Pull mulch, leaf litter, and rock piles back from the foundation and keep a clean strip a foot or so wide right against the house. Stack firewood off the ground and away from the wall, and bring in only what you plan to burn. Trim shrubs and tree limbs so they do not touch the roof or siding, since branches give climbers a bridge. Knock down standing water and fix dripping spigots, because the moisture draws both scorpions and the insects they eat.
Cut Off Their Food Supply
This is the step people skip, and it is the one that makes the rest stick. A scorpion problem usually rides on top of a general insect problem. Crickets gather around exterior lights at night, roaches breed in the garage, spiders set up in the corners, and the scorpions follow all of it.

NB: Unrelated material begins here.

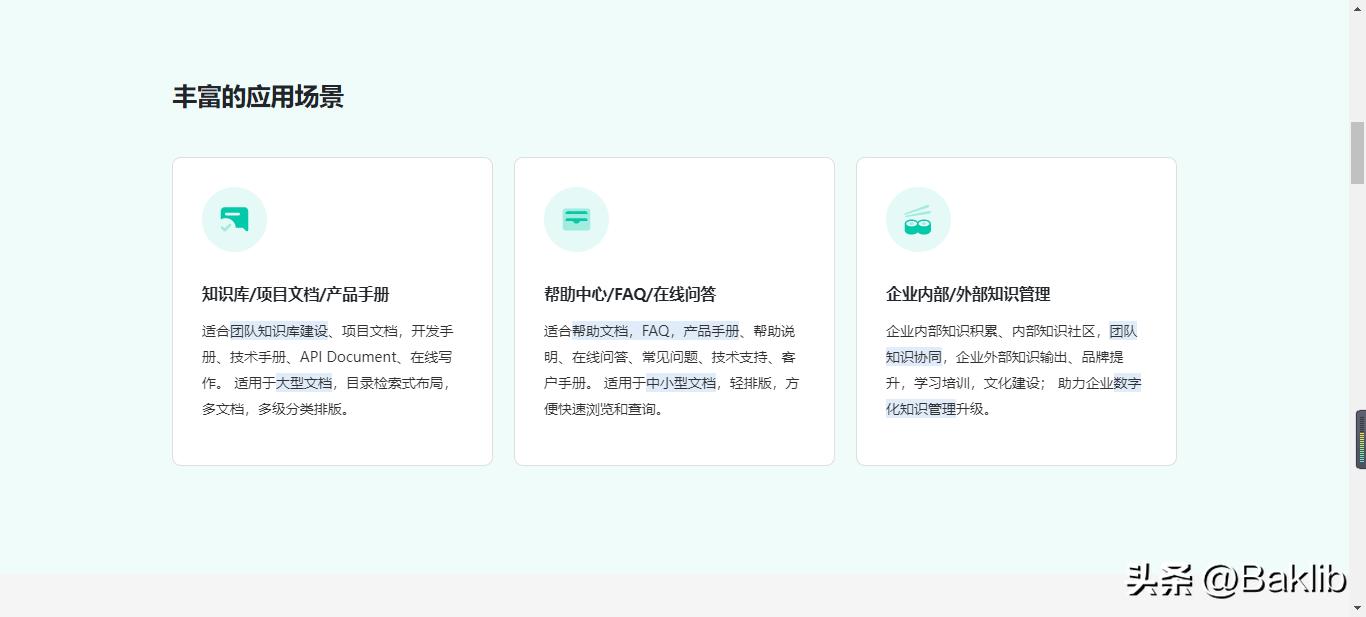The width and height of the screenshot is (1366, 617).
Task: Open the 帮助中心/FAQ/在线问答 card title
Action: pos(629,294)
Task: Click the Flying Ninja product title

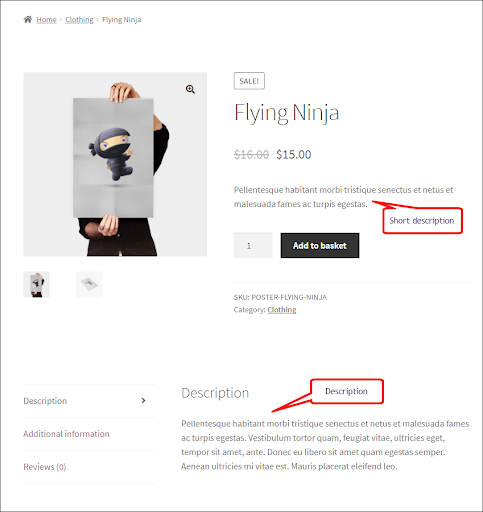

Switch exterior bulbs to yellow or LED fixtures that pull fewer insects, and aim lights away from doors when you can. Keep the garage and storage areas from becoming bug habitat. When you stay on top of the broader pest pressure on a property, you quietly starve the scorpions out, and that is a big part of why a regular pest program works on them when a one-off spray does not.
What a Professional Treatment Adds
Scorpions are tough to control with store-bought sprays because they tuck so far into cracks and they hunt at night when you are not looking. A treatment that actually moves the needle targets the perimeter, the harborage points, and the insect food supply on a schedule, not just once.
At ACI Pest & Lawn, scorpions are the reason our bi-monthly program exists. Every-other-month service keeps a barrier in place and keeps the cricket and roach populations down so scorpions have less reason to be near your home. Our technicians inspect the spots scorpions favor, treat the cracks and entry points, and adjust as the seasons change. Pair that with the sealing and yard work above and the late-night bathroom encounters get rare.